Volume 21 • Number 3

Fall 2003



 

Taking the Private Public: Amateur Music-making and the Musical Audience in 1860s New York

 

By Christopher Bruhn

A crucial component of our understanding of the musical life of America in the nineteenth century is what we know about the audience. We are interested not only in who they were and what musical events they attended, but also what music they made in the home. This is especially significant in an age when music, in order to be experienced, had to be heard live, performed either by amateurs or professionals. The availability of sheet music, playbills, and newspaper accounts of public performances provides us with valuable information concerning nineteenth-century musical life in America. Privately penned firsthand accounts, however, offer additional insights that are especially helpful to our understanding of amateur music-making activities that went on beneath the radar of the critics. Observations made in personal diaries illuminate avenues of music-making that are revealed through no other available sources.
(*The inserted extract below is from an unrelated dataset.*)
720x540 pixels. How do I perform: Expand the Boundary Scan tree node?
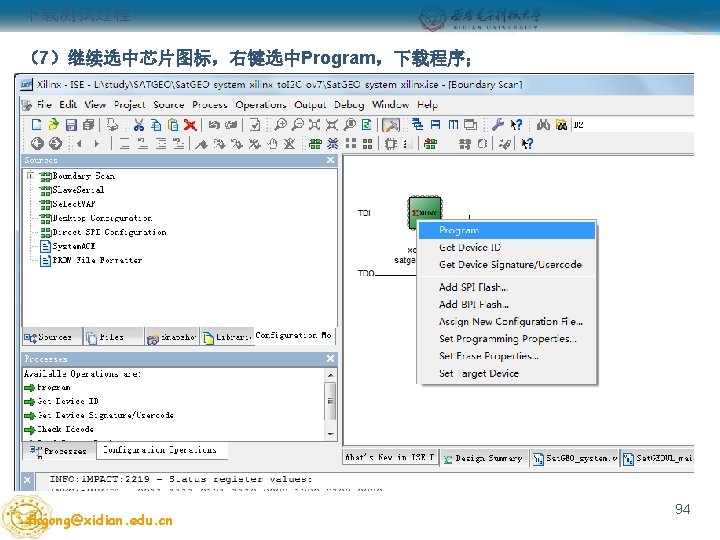point(30,175)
This investigation focuses on the amateur music-making activities described in the diaries of four New Yorkers during the 1860s: Gertrude Kellogg, who became a prominent actress on the New York stage in the 1870s; John Ward, a polymath who held degrees in law and medicine; William Steinway, the driving force behind the Steinway & Sons piano manufacturing company from the 1860s until his death in 1896; and George Templeton Strong, the lawyer and socialite.